Now, I should point out that one thing I hated from the start, and which I knew about before playing, was the fact it is a "level based" game. My that I mean your character gains levels as he/she gains experience. I HATE level based character development - it's crude and old fashioned and unimaginative. What makes this worse, as seen in Dead Island, is that you can't use certain items until you reach a certain level. This is a terrible system! For example, my character was using a crowbar for quite a while, which I enjoyed using as it was very effective, when I then found another, better crowbar I found I couldn't use it because I wasn't a high enough level?! How ridiculous is that?

Another ridiculous aspect to levelling up is that all the monsters levelled up too, so at the beginning of the game you can kill a zombie with a normal, salvaged iron pipe, but once you level up a few times that same iron pipe is utterly useless!

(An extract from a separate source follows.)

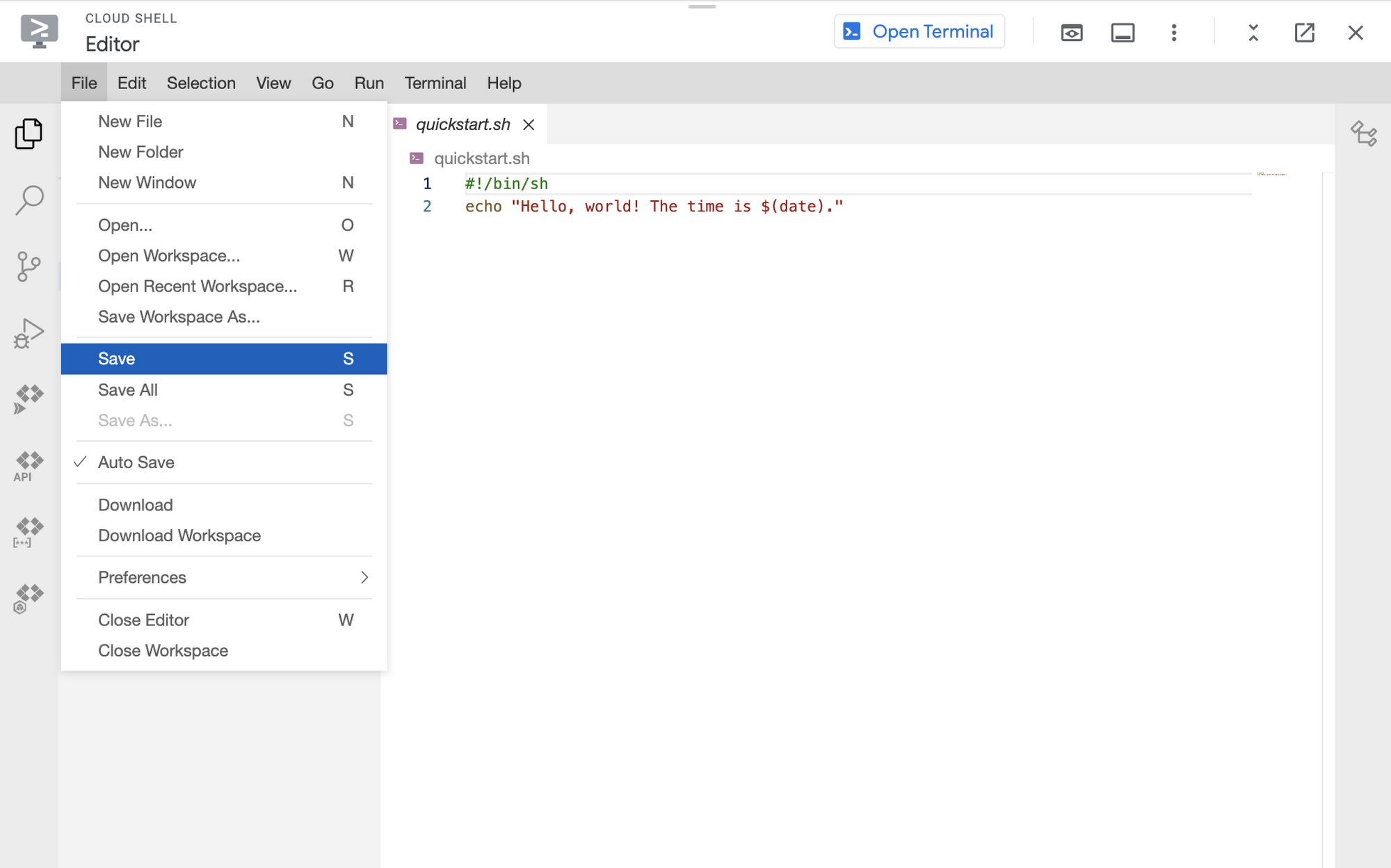
Task: Toggle Auto Save setting on/off
Action: click(x=136, y=462)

I played through about two thirds of the story before I finally told myself that this really isn't gripping anymore, I'm just playing because I want to find a quick way off the island. So I stopped and looked on the interweb for a walk through and discovered to my dismay that there was only one way off the island and all the other potential routes all funnel into one conclusion! Once I read that I packed the game up and posted it back to LoveFilm, giving it a 2 star rating (out of 5).

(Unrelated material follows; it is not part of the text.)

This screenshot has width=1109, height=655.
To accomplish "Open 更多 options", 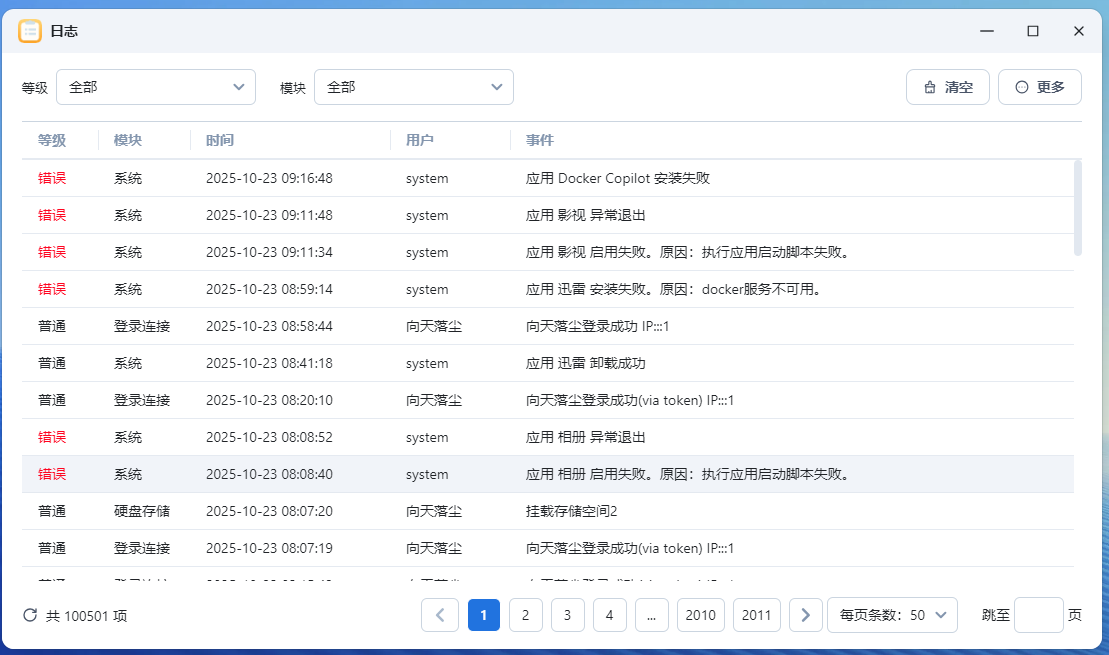I will (x=1039, y=87).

What I enjoyed about the game was the environment, the exploration (although there is a negative here too), the intense fights for survival and limited resources.

What I didn't like was the level-based nature of character development, the exploration - the fact that the exact same items would respawn in the exact same position 15 minutes later - and the single track story.

In conclusion I feel they missed the point of a zombie survival, open world game. I liked developing skills on my character as I progressed, but you can do this far more elegantly than by using a levelling up system. Also, instead of the story funnelling into one final conclusion I would have liked to see several potential paths off the island, as I'm sure was originally promised.

I think what enticed them into designing the game this way was the modern gamer. Most big grossing games have cinematic cut scenes, levelling systems and silly names for even basic weapons and stories revolving around "interesting" character relationships. All of which they have tried to do.

I would have liked to have seen them cut out most of the cutscenes, sacrifice the top shelf graphics and see them build an entirely free roam island, with several outposts of survivors, hard to reach areas where precious resources can be gathered and multiple story lines, which lead off into different endings.

Friday, 17 February 2012

Hello

I've never written a blog before and had never considered it until my girlfriend suggested I should.

I intend to use this blog as a vent for my thoughts on various games I've been playing and ideas I have myself on improvements for existing games or my own, original games.

Another reason for writing a blog is so I can keep track of my thoughts on various games as I am considering a career move and currently looking into programming courses with the hope that one day I might become a Games Designer. Whether that ends up being for computer games or boardgames, I don't actually mind either way.